• [THE TASK]: Identify all lines of the data containing the string "action" and copy them.

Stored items

★ ★ ★ ★ ★

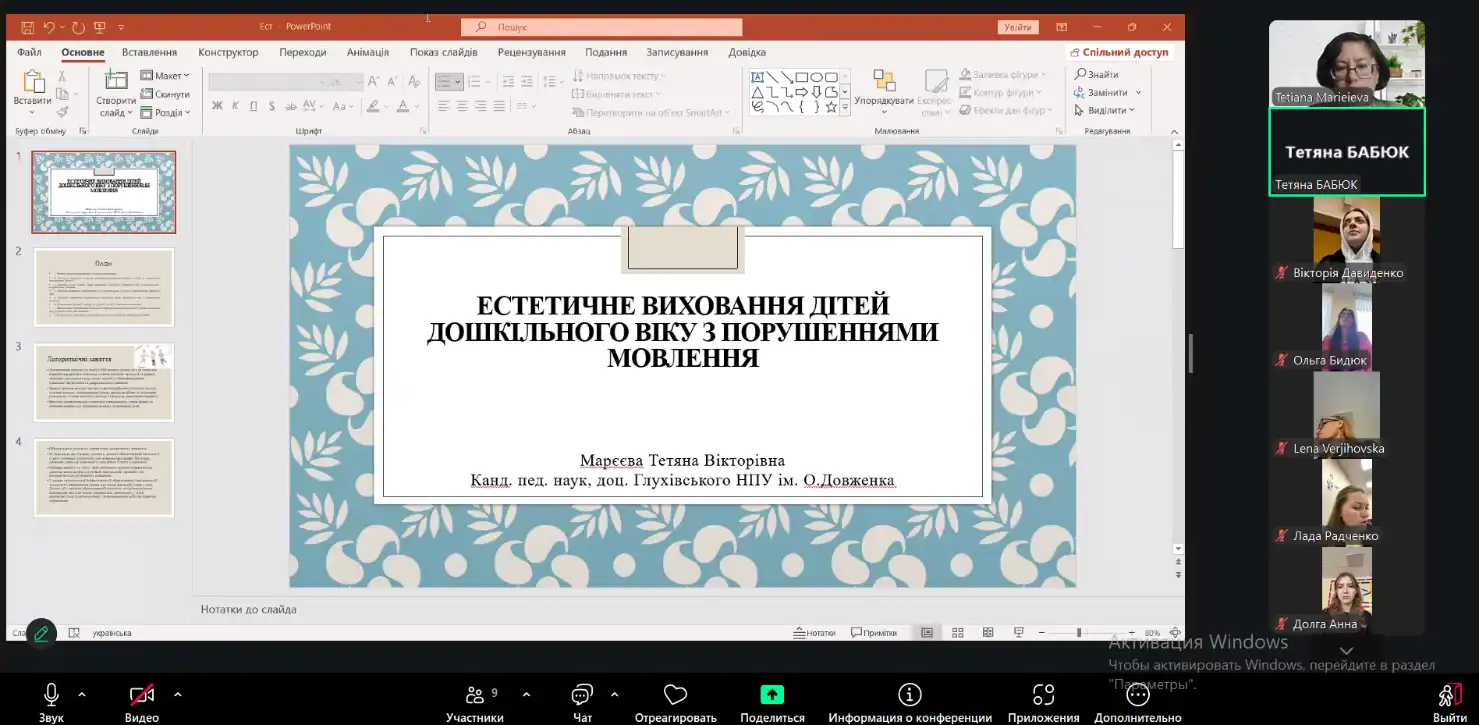Toggle the Notes pane in status bar
1479x725 pixels.
pos(814,633)
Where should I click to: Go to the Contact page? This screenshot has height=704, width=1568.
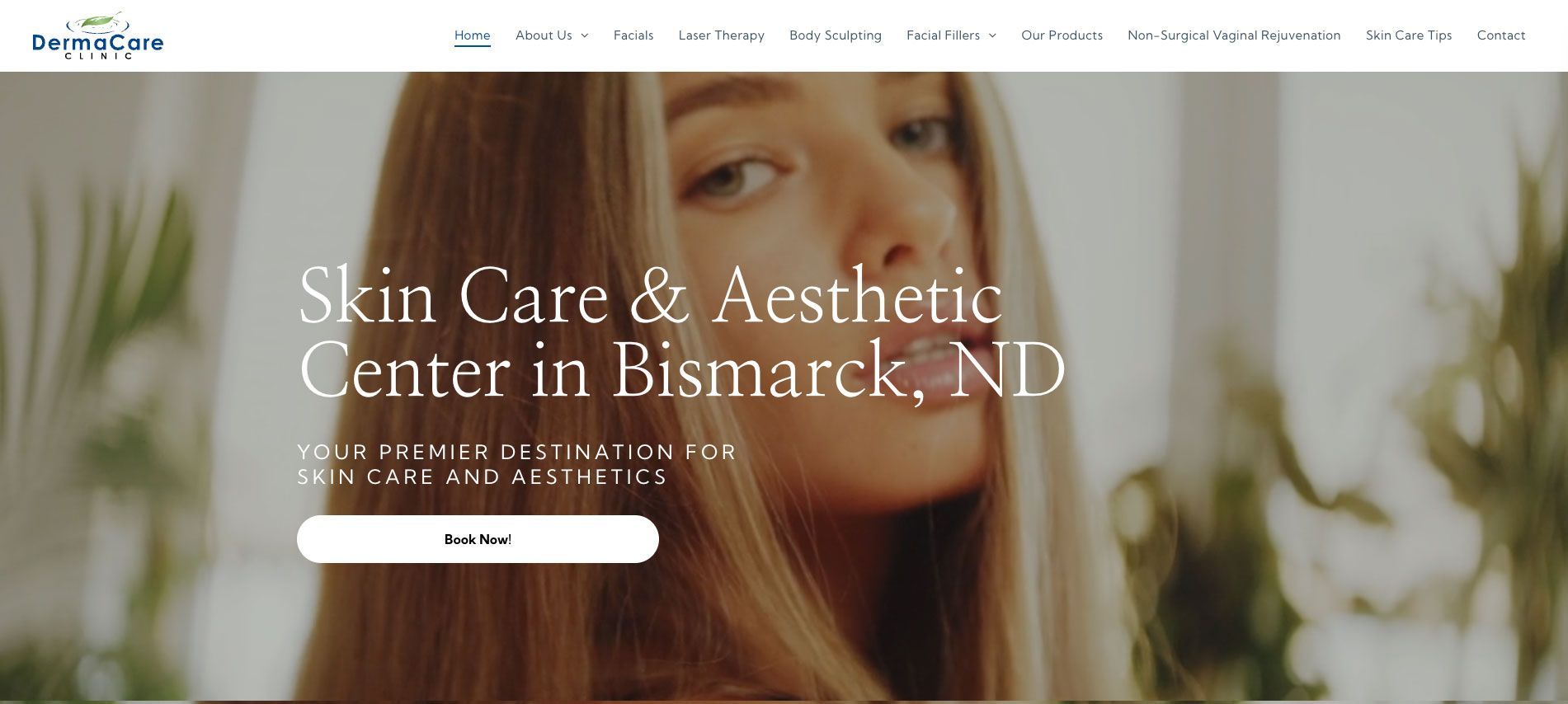tap(1501, 35)
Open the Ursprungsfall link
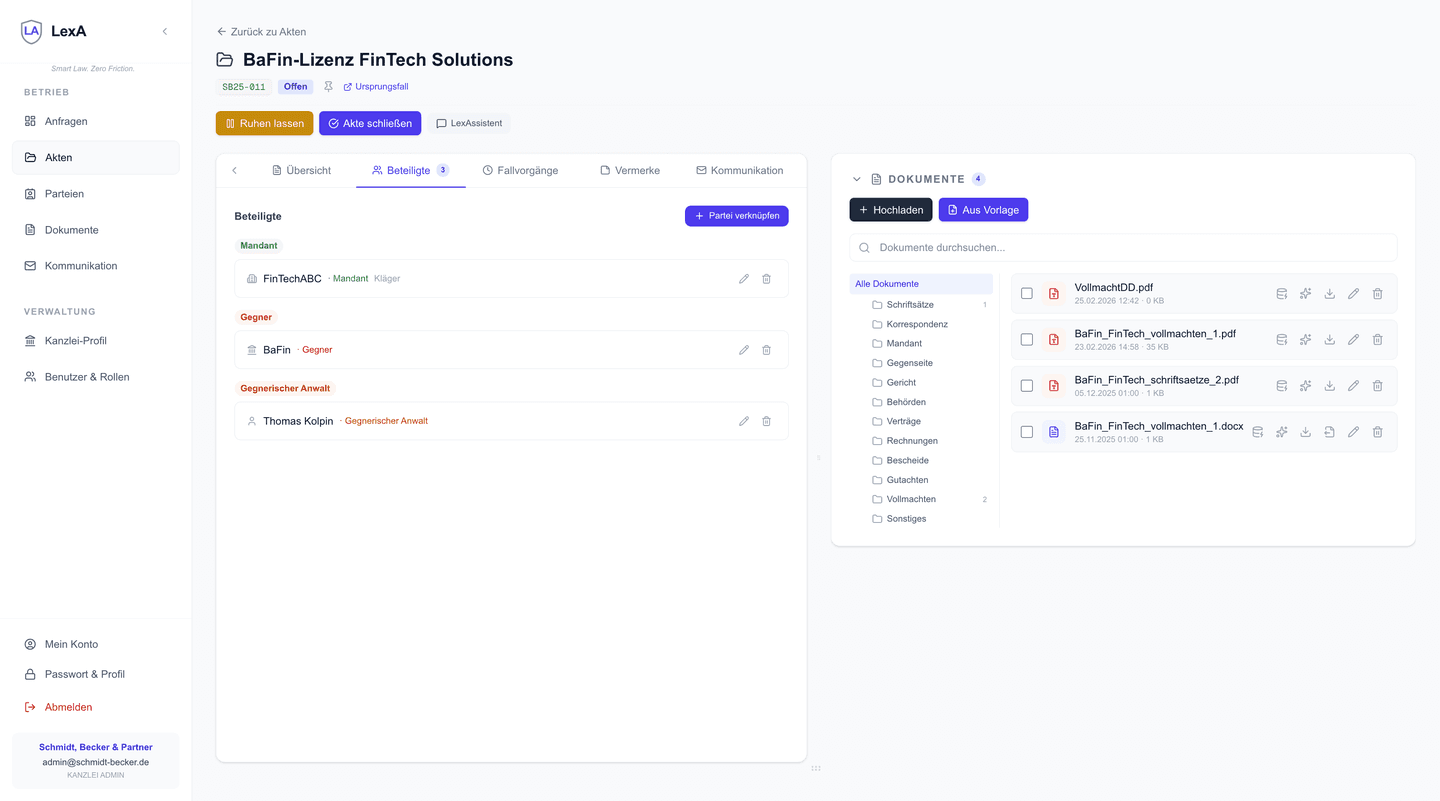The image size is (1440, 801). tap(376, 87)
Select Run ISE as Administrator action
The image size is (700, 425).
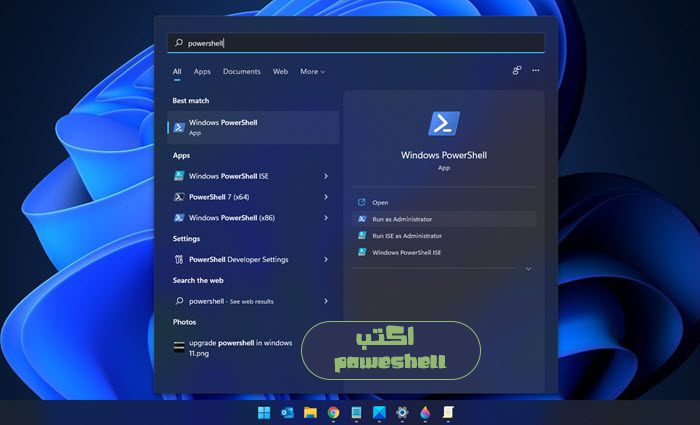pos(406,236)
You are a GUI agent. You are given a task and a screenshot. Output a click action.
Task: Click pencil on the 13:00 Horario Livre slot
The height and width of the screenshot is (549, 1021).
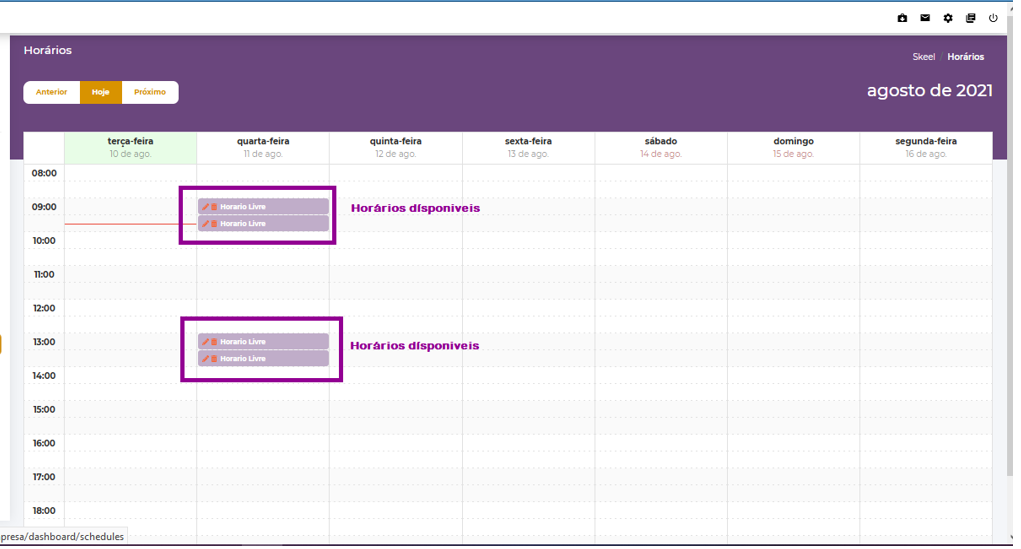[x=206, y=342]
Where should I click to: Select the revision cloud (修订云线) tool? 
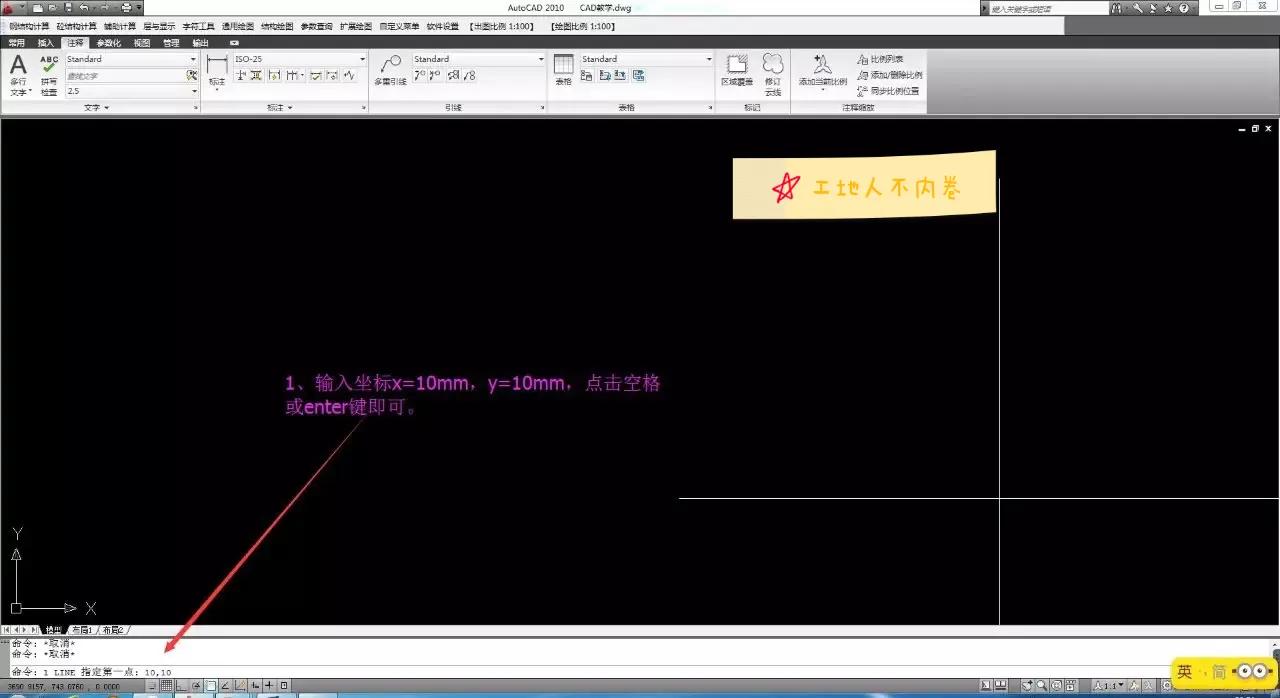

★ ★ ★ ★ ★

• [EXERCISE OUTPUT]:
Select Run ISE as Administrator action
You are a GUI agent. You are given a task and a screenshot. Output a click action.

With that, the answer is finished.